TiPresto è una nuova applicazione che permette agli utenti di richiedere un finanziamento direttamente dentro l'app, senza recarsi in banca o al negozio. TiPresto prevede l'erogazione di 5.000€ se l'utente ha avuto almeno 15.000€ nel conto in banca per i precedenti 6 mesi, non ha altri mutui attivi, è maggiorenne, e il suo guadagno mensile fisso supera le spese mensili. L'utente è invitato quindi a inviare una vasta gamma di documenti personali come estratti conto, documenti di identità, buste paghe, mutui precedentemente aperti. Sulla base di questi dati, TiPresto decide se erogare il prestito oppure no. 

Nel sistema tradizionale, questi documenti vengono analizzati dai server dell'applicazione (o da un dipendente di TiPresto), i quali semplicemente applicano il modello in cerca della risposta. A questo punto, TiPresto diventa in qualche modo possessore dei dati dell'utente, il quale deve fidarsi dell'azienda; tuttavia, TiPresto potrebbe subire attacchi da hacker, un dipendente potrebbe utilizzare i documenti per altri fini, oppure la società potrebbe essere venduta e con essa i suoi dati. L'utente deve quindi fronteggiare questo scomodo compromesso tra rinunciare al prestito o dare via i propri dati.

Il prodotto Parcel nasce proprio dall'idea che TiPresto non abbia bisogno di visualizzare quei dati. I documenti potrebbero infatti essere salvati in questo Trusted Execution Environment, precedentemente programmato secondo il modello stabilito da TiPresto: il modello verrebbe applicato ai dati dell'utente, rilasciando all'azienda soltanto la risposta 'APPROVATO' o 'NON APPROVATO'.

Finito il servizio, l'utente potrebbe accedere alla propria dashboard e revocare il permesso a TiPresto. Inoltre, l'utente potrebbe riutilizzare le informazioni immagazzinate nella propria 'cassaforte' anche da altre parti.

A completare il quadro si aggiunge la tecnologia blockchain, che ha principalmente due ruoli: verificare la correttezza del calcolo e garantire la trasparenza.

Dato che nessuno ha accesso ai dati o al calcolo, bisogna trovare un modo per verificare che il risultato ottenuto sia corretto e che comportamenti malevoli vengano bloccati: nell'esempio precedente, bisogna verificare che il modello venga eseguito correttamente e che attori malevoli non possano modificare il risultato.

Attraverso la distribuzione/decentralizzazione, il meccanismo di verifica è reso altamente chiaro e aperto, in modo che nessun malintenzionato possa nascondere le sue azioni illecite.
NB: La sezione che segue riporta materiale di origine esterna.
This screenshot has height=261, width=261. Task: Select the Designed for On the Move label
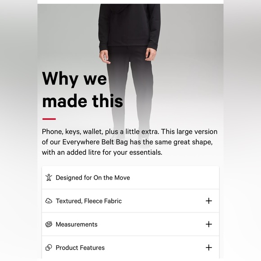click(x=93, y=178)
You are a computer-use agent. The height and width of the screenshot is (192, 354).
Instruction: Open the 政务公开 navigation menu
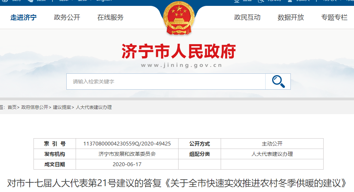[67, 18]
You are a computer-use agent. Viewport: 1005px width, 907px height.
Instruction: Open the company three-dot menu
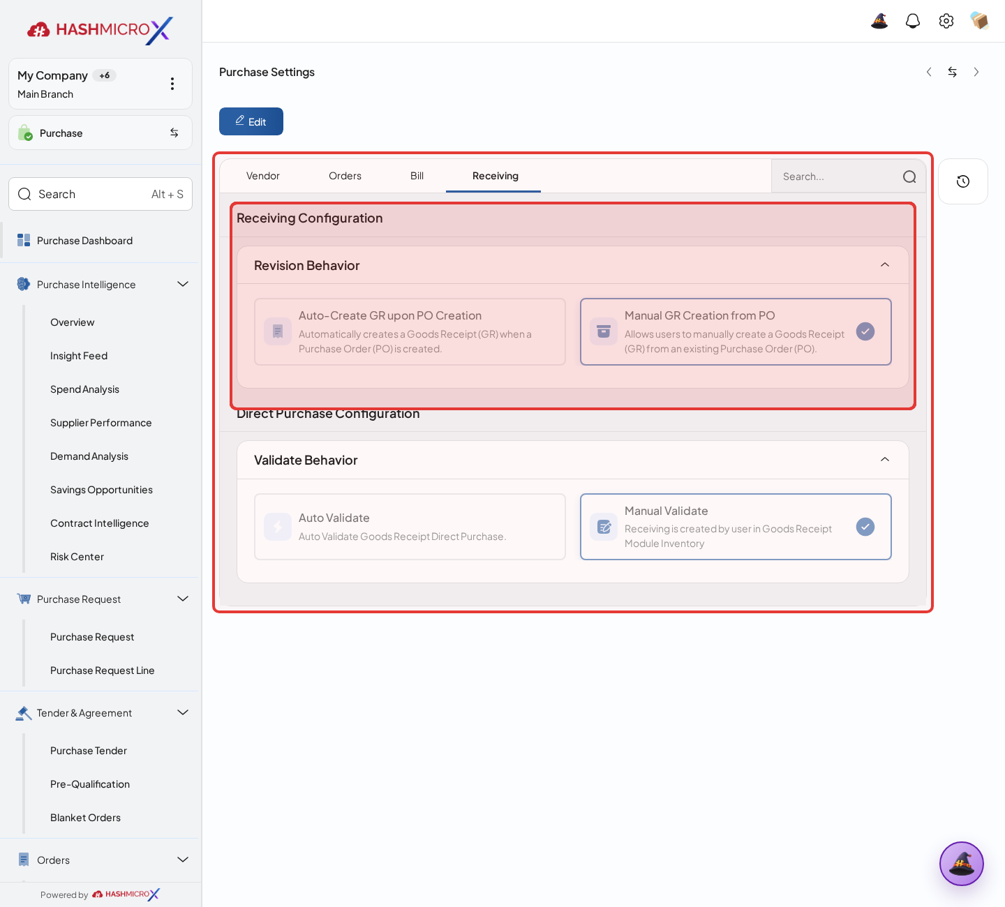pyautogui.click(x=172, y=84)
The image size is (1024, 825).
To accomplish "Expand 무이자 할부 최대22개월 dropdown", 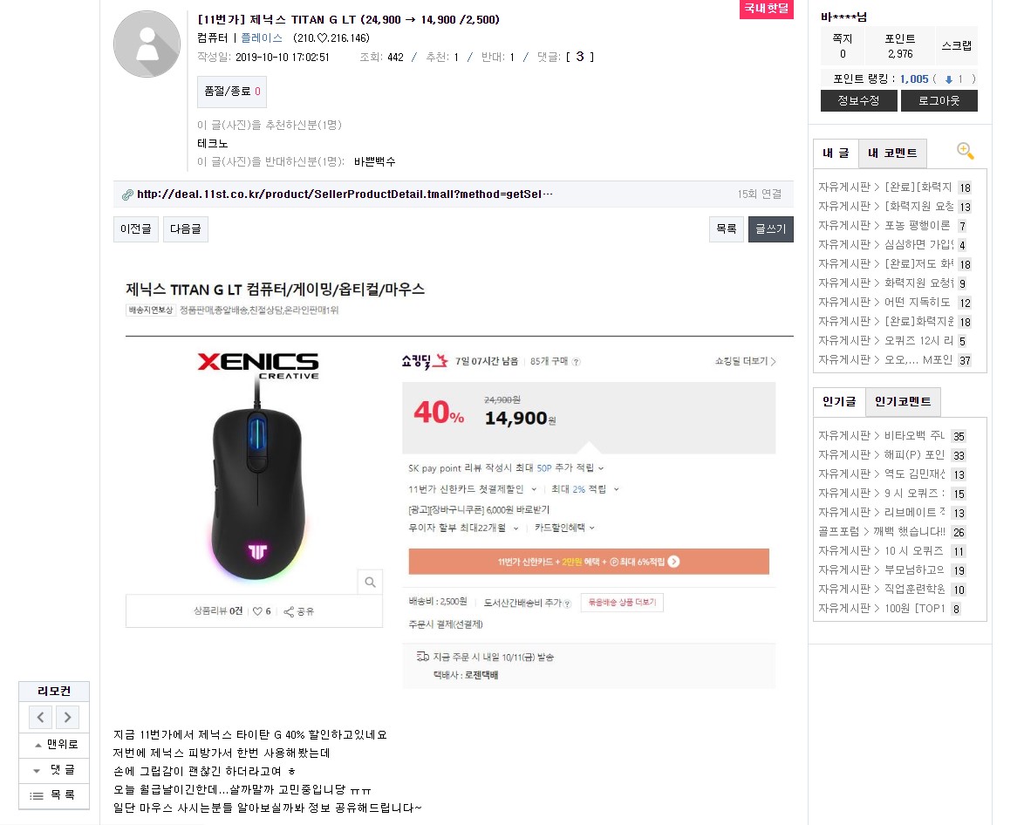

In sostanza, un network di validatori indipendenti esegue lo stesso calcolo separatamente, sempre garantendo la confidenzialità dei dati e la corretta esecuzione del modello.

Per quanto riguarda la trasparenza, la blockchain permette di registrare sia il risultato che il richiedente del modello (TiPresto, nel nostro caso): questo lascia una traccia indelebile che potrà essere recuperata anche a distanza di anni e dopo modifiche come cessioni di azienda, cambio di management, ecc.

Uno sguardo al futuro

Risolvendo finalmente il compromesso tra la rinuncia ai servizi e la protezione dei propri dati, abbiamo visto come la blockchain e la privacy possano diventare elementi determinanti nel restaurare la fiducia degli utenti. A Oasis Labs, pensiamo che aziende e utenti possano essere finalmente messe nella condizione di poter lavorare insieme e creare valore per entrambi.